The views are an interesting implementation in that from a relational model point of view they are valid relations and the syntax to use them will be standard SQL. Consider the query where we want to search on the name of a stakeholder, but with people we need to query the surname and on organizations we need to query the name. The following query, even though it has XML innards is a perfectly valid and understandable query.

SELECT 
	StakeholderId, Name
FROM Organization
WHERE Name LIKE 
	'S%'
UNION
SELECT 
	StakeholderId, Surname
FROM Person
WHERE Surname
	LIKE 'S%'

There are other ways to query the XML directly using XQuery but I want to stay as close to ANSI 92 syntax as possible.

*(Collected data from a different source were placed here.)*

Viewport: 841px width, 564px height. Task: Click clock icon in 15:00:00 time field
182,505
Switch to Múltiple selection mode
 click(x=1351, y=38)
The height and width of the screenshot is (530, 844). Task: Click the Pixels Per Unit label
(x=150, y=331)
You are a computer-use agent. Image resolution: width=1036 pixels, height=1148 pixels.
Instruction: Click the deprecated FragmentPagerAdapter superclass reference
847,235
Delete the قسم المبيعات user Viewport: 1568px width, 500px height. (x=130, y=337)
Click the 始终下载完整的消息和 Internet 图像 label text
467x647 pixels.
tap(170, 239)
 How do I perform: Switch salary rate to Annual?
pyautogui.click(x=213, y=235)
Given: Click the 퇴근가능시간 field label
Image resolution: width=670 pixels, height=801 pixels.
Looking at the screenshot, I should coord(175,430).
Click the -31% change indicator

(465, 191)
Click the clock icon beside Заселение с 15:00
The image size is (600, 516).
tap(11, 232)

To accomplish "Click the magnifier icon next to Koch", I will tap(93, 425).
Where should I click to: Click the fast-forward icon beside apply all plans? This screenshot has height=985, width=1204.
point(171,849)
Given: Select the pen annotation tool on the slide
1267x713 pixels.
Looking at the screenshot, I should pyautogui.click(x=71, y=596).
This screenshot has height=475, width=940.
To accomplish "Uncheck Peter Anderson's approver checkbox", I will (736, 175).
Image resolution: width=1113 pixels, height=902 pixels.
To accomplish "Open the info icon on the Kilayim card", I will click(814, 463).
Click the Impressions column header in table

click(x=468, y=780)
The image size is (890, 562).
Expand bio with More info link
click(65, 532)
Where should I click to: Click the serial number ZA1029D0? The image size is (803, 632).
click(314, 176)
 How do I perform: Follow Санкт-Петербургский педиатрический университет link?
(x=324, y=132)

Even though we are storing non-relational data in our SQL database we don't really break that many relational rules. Technically the relational model states that the storage of data is independent of the model so, the argument that the use of views is non-relational is invalid (sort of) - if [Person] and [Organization] are implemented as views, which are valid relations, then we are not breaking any rules.

By now, any real DBA would be thinking This guy is frikkin insane, it will perform like a dog! This is both a correct and incorrect thought no, I am not frikkin insane and yes, performance can be an issue. I would not recommend this approach if you have a structure with millions of records, which would be the case with the stakeholder structure in large enterprises. But what about structures with fewer rows, even in the tens or hundreds of thousands? Maybe a product classification or retail outlet classification would perform adequately? You may also notice in this example that Name is redundant, since it is contained in the XML anyway this has been done on purpose for performance reasons since most of the queries only want the name which is a common attribute, so there is no point in mucking about with the XML.

Another key aspect with regard to performance is understanding the interfaces. In my particular implementation, if I wanted to create proper fields for the attributes there would be no far-reaching impact. The interfaces to the sprocs wouldn't change and the fact that I may have replaced the Person view with a table would make no difference to existing SQL.

Denormalization of Temporal Data Using XML

Consider a requirement stating "For ordered items, display the part name and the stock on hand". This may be turned into a query something like this:

SELECT o.OrderId, 
	o.PartId, o.Quantity, o.Cost, p.Name, p.StockAvailable
FROM OrderItem o
	INNER JOIN Part p
	ON p.PartId=o.PartId
WHERE OrderId=1

As with most requirements it is not specific enough and should read "For ordered items, display the part name and the stock on hand when the order was placed".

The problem with the above query is that part information, particularly the available stock, changes continuously and the query doesn't take this into account. Many similar problems exist with data that is date dependant (temporal data). Again, there are many ways to resolve this problem you could have [Part] movement records and join based on the order date to the movement tables, or you could denormalize your structures and create an [OrderItem] table with the [Part].[Name] and [Part].[StockAvailable] values in fields on [OrderItem]. The most common approach by far is to do neither and land up with all sorts of issues relating to the temporality of the data which puts the integrity of the entire database in question by the users.

Generally, unless I need to create a specific structure to handle temporality where it may be important I tend to take the easy route and denormalize my structures. The problem is figuring out how many of the fields from [Part] should be stored on [OrderItem] to handle all the various combinations of queries that the users may think up in future. Also, it looks ugly when [Part] fields are reproduced on the [OrderItem] table apart from breaking a few relational model rules along the way.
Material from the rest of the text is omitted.